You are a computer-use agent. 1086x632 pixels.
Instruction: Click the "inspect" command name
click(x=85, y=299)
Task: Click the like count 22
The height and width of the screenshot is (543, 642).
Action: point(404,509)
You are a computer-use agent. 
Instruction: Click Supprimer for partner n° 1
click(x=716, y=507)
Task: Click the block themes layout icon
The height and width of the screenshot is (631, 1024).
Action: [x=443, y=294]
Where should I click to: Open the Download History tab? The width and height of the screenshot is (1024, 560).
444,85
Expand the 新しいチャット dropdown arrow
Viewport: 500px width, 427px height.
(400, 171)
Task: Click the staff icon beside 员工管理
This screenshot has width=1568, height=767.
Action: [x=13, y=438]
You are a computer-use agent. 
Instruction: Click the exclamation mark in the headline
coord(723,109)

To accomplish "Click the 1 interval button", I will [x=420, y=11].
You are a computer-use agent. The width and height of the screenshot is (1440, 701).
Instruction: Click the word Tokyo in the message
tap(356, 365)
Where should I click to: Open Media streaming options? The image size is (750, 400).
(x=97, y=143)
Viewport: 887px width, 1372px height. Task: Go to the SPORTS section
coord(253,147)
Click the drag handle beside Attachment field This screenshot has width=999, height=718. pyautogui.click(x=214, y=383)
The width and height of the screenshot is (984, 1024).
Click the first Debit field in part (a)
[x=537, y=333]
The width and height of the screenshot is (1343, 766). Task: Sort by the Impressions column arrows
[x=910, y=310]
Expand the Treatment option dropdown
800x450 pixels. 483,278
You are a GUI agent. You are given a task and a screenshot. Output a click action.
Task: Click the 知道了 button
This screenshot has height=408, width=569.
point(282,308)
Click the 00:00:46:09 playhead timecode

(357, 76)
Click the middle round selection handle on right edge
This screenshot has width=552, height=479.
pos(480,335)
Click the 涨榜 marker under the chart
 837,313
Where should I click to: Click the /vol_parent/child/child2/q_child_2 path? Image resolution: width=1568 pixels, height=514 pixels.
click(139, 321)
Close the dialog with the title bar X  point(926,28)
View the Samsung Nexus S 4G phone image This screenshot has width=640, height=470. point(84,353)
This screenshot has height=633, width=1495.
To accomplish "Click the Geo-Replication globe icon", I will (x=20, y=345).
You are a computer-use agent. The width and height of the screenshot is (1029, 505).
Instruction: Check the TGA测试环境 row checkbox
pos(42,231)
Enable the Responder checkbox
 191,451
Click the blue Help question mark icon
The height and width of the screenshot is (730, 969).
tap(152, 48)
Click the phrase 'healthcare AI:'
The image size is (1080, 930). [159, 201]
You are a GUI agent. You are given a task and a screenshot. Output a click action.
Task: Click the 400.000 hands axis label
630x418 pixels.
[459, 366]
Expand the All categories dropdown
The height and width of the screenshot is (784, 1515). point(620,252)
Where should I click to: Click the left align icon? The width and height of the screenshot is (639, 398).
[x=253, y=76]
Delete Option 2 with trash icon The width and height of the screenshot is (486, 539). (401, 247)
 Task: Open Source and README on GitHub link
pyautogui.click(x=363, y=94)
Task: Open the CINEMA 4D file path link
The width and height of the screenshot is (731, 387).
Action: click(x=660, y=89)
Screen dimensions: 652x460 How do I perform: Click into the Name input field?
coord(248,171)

▶ [Problem]: Each line in the listing above that includes the word "with" needs to be copied out.

▶ [Answer section]:
Close the dialog with the title bar X  point(926,28)
Delete Option 2 with trash icon The width and height of the screenshot is (486, 539). (401, 247)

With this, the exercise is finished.